Sie hatten es sich so schön vorgestellt bei den erfolgsgewöhnten Bayern. Eine goldene Woche sollte es werden mit dem Einzug ins Champions League-Finale und dazwischen der obligatorischen Meisterfeier dahoam. Teil 1 dieses Vorhabens ist nach der 0:1-Pleite in Madrid akut gefährdet. Die Geschichte scheint sich vielmehr mit einem erneuten Halbfinal-Aus bei einer spanischen Mannschaft zu wiederholen. Der Erfüllung von Teil 2 steht am Samstag ausgerechnet die Mannschaft im Weg, gegen die es in der jüngsten Geschichte wenig Grund zum Feiern gab.

Gegen den vermeintlich unschlagbaren Tabellenführer schlug sich die Fohlenelf in den letzten Jahren nämlich stets wacker, und das – hört, hört – selbst in Auswärtsspielen. Aus den letzten vier Spielen in der Allianz-Arena gingen die Gladbacher zweimal siegreich hervor, u. a. beim 2:0 in der Vorsaison. Nur einmal behielt der Favorit die Oberhand – eine ähnlich schlechte Statistik weist der Rekordmeister aktuell gegen keinen anderen Bundesligisten auf. Auch im Hinspiel hielt der Gladbach-Fluch bei den Bajuwaren an, als ihnen die bislang einzige Auswärtsniederlage dieser Bundesliga-Saison zugefügt wurde.
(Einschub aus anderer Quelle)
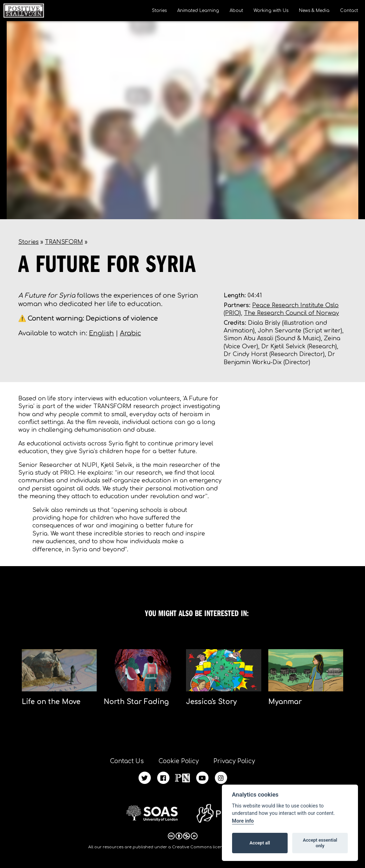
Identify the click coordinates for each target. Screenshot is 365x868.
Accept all (260, 843)
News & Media (314, 11)
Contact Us (127, 761)
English (101, 333)
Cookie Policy (179, 761)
Nichtsdestotrotz zweifeln nur wenige Experten daran, dass am Samstag mit einem Heimsieg die nächste deutsche Meisterschaft klargemacht wird. Eine Nachricht, die selbst bei hartnäckigsten Bayern-Anhängern so viel Begeisterung auslösen würde wie ein umgefallener Sack Brezeln im Allgäu. Es ist verwunderlich, dass bei wechselwilligen Profis immer noch das Argument angeführt wird, bei den Bayern die beste Aussicht auf Titel zu erhalten. Welchen Wert hat ein Titel, wenn dieser ohne jeden ernstzunehmenden Wettbewerb erzielt worden ist? Es ist pure Schönrederei, wenn diverse Medien und Bayern-Spieler nicht müde werden auf die ach so starke Konkurrenz aus Dortmund in dieser Saison hinzuweisen. Der BVB spielt mit inzwischen 74 erspielten Punkten zweifelsohne am Leistungslimit und hat damit den Rest der Liga deklassiert. Für die Bayern, die sich mit ihren 12-17 Mio. Gehältern faktisch die 20 besten Spieler der Liga zusammenkaufen können, ist dies aber immer noch nicht genug. So hat sich der Gewinn der Bundesliga dank der alles überstrahlenden Finanz- und Aufmerksamkeitskraft der Champions-League zunehmend zu einem Muster ohne Wert entwickelt. Sollte die Meisterschaft tatsächlich am kommenden Samstag entschieden werden, wird es nach der Partie wieder die obligatorischen Bierduschen und weitere gekünstelte Jubelbilder geben, weil dies nun mal dazugehört. Echte Freude, wie sie ein richtiger Fußballfan nach Erzielung eines echten Erfolgs miterleben darf, werden einem Sympathisanten des FC Bayern ein Leben lang fremd bleiben.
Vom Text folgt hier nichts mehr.